Bukan hanya tahun ini. Sebelumnya, umat Islam di Indonesia sudah beberapa kali mengalami berlebaran ’secara berbeda’ . Dan belajar dari pengalaman yang sudah-sudah, umat Islam di negeri ini tampaknya sudah cukup dewasa dalam menyikapinya. Artinya, sikap toleransi antarumat memang nyata ada dan tumbuh dalam hidup keberagamaan mereka. Alhamdulillah.

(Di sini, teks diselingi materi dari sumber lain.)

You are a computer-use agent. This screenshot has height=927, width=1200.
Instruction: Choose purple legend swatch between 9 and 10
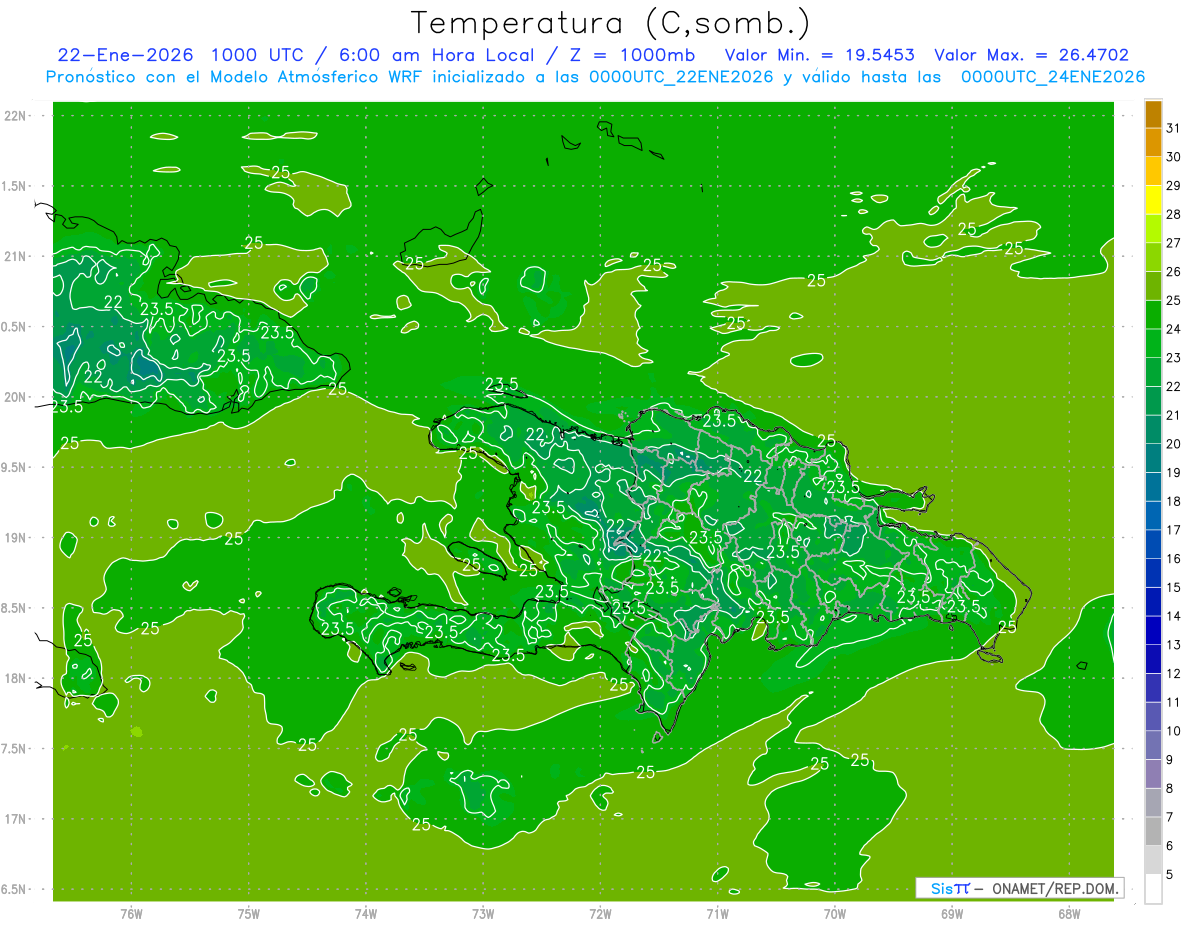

Meski saya yakin, setiap muslim di negeri ini, tentu berharap bahwa sebagai umat dan bangsa yang satu, berlebaran kalau mungkin bisa selalu bersama-sama. Dengan begitu, hari raya ini akan lebih meriah bisa dinikmati. Namun sejauh ini, membaca dan menyaksikan ‘indahnya silaturahim antar pemikiran’ di kalangan ulama dari beragam ormas yang ada, harapan itu sepertinya masih membutuhkan waktu untuk bisa terealisir. Dengan adanya perbedaan cara penentuan atau kriteria penetapan 1 Syawal di antara mereka, di tahun-tahun mendatang, muslim di negeri ini sepertinya tetap akan menjumpai pengalaman serupa. Berlebaran ’secara berbeda’ karena berbeda pandangan tentang jatuhnya hari pertama bulan Syawal pasca Ramadhan. Tapi ketika itu, saya percaya, umat Islam di negeri ini tentu sudah akan jauh lebih dewasa lagi menyikapi perbedaan. Kalau memang berbeda, apalagi masing-masing juga memiliki dasar argumentasinya, kiranya tidak juga bijak jika harus ‘diseragamkan’. Perbedaan pada konteks ini justru dapat hadir sebagai sebuah rahmat. Maka kita syukuri saja dengan lapang dada.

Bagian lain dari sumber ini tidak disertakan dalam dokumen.